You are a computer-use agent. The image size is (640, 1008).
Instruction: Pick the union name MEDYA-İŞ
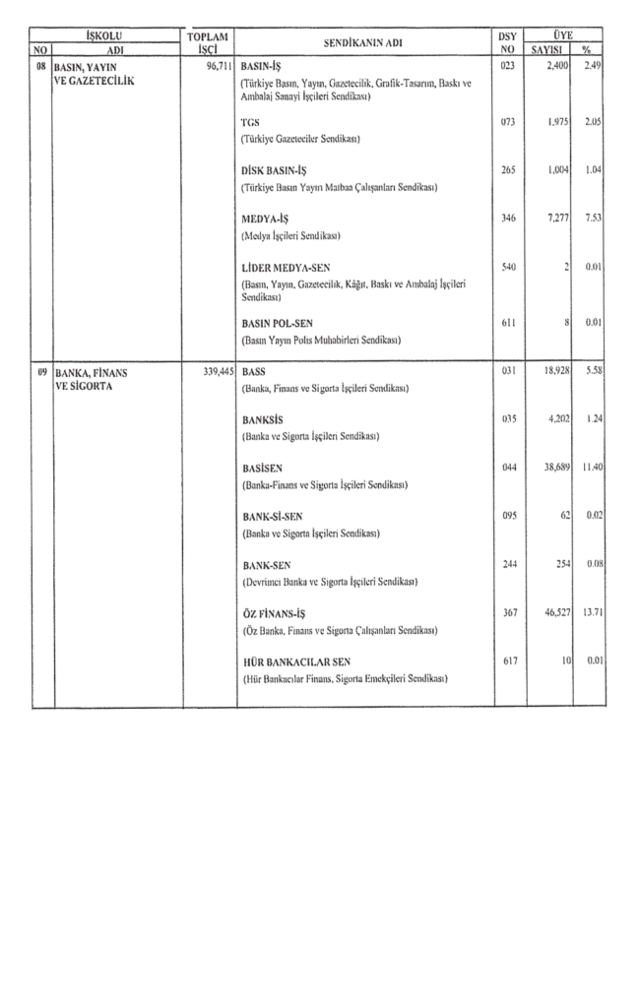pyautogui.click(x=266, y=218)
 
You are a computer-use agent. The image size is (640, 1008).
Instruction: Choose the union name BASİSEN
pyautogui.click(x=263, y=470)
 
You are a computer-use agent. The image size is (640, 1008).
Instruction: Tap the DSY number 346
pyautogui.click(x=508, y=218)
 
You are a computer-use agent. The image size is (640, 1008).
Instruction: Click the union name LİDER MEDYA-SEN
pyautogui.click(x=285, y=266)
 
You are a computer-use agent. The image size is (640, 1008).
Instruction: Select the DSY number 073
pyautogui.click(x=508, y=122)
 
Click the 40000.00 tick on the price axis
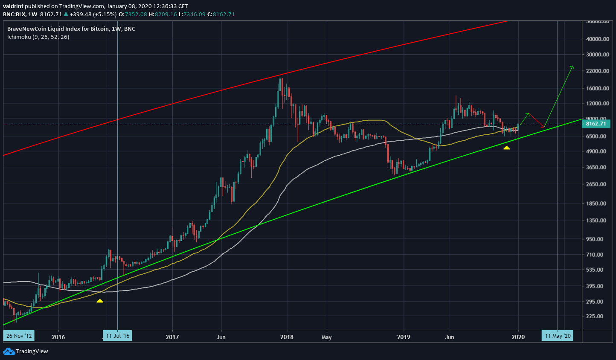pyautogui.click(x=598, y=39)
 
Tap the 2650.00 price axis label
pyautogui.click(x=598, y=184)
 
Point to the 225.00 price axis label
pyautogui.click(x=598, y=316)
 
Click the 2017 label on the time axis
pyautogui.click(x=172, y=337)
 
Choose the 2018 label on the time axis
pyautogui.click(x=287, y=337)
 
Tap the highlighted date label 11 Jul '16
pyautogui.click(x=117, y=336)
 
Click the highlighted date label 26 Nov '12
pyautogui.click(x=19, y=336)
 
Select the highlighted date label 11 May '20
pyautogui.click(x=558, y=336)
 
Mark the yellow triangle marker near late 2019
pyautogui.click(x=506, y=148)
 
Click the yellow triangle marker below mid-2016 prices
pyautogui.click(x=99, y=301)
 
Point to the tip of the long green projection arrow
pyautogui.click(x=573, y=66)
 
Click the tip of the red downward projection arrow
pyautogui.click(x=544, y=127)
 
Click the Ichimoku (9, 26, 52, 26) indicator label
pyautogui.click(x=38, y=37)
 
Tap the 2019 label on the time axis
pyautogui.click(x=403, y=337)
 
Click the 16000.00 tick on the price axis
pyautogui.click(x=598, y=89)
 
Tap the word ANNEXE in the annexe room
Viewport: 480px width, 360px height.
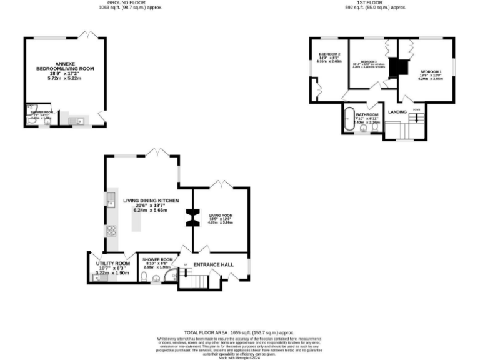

· · · ·

Given exercise => Reproduce all of the data above with every occurrence of "price axis" swapped for "vertical axis" and nothing else altered. Omit the pictures from your answer.

Response =>
You are a computer-use agent. The image size is (640, 1008).
Instruction: Pick the union name MEDYA-İŞ
pyautogui.click(x=266, y=218)
 
You are a computer-use agent. The image size is (640, 1008).
Instruction: Choose the union name BASİSEN
pyautogui.click(x=263, y=470)
 
You are a computer-use agent. The image size is (640, 1008).
Instruction: Tap the DSY number 346
pyautogui.click(x=508, y=218)
 
You are a computer-use agent. The image size is (640, 1008).
Instruction: Click the union name LİDER MEDYA-SEN
pyautogui.click(x=285, y=266)
 
You are a computer-use agent. The image size is (640, 1008).
Instruction: Select the DSY number 073
pyautogui.click(x=508, y=122)
 
Click the 40000.00 tick on the vertical axis
pyautogui.click(x=598, y=39)
 
Tap the 2650.00 vertical axis label
pyautogui.click(x=598, y=184)
 
Point to the 225.00 vertical axis label
pyautogui.click(x=598, y=316)
 
Click the 2017 label on the time axis
pyautogui.click(x=172, y=337)
 
Choose the 2018 label on the time axis
pyautogui.click(x=287, y=337)
 
Tap the highlighted date label 11 Jul '16
pyautogui.click(x=117, y=336)
 
Click the highlighted date label 26 Nov '12
pyautogui.click(x=19, y=336)
 
Select the highlighted date label 11 May '20
pyautogui.click(x=558, y=336)
 
Mark the yellow triangle marker near late 2019
pyautogui.click(x=506, y=148)
 
Click the yellow triangle marker below mid-2016 prices
pyautogui.click(x=99, y=301)
 
Point to the tip of the long green projection arrow
pyautogui.click(x=573, y=66)
 
Click the tip of the red downward projection arrow
pyautogui.click(x=544, y=127)
 
Click the Ichimoku (9, 26, 52, 26) indicator label
pyautogui.click(x=38, y=37)
 
Tap the 2019 label on the time axis
pyautogui.click(x=403, y=337)
 
Click the 16000.00 tick on the vertical axis
pyautogui.click(x=598, y=89)
 
Tap the word ANNEXE in the annexe room
Viewport: 480px width, 360px height.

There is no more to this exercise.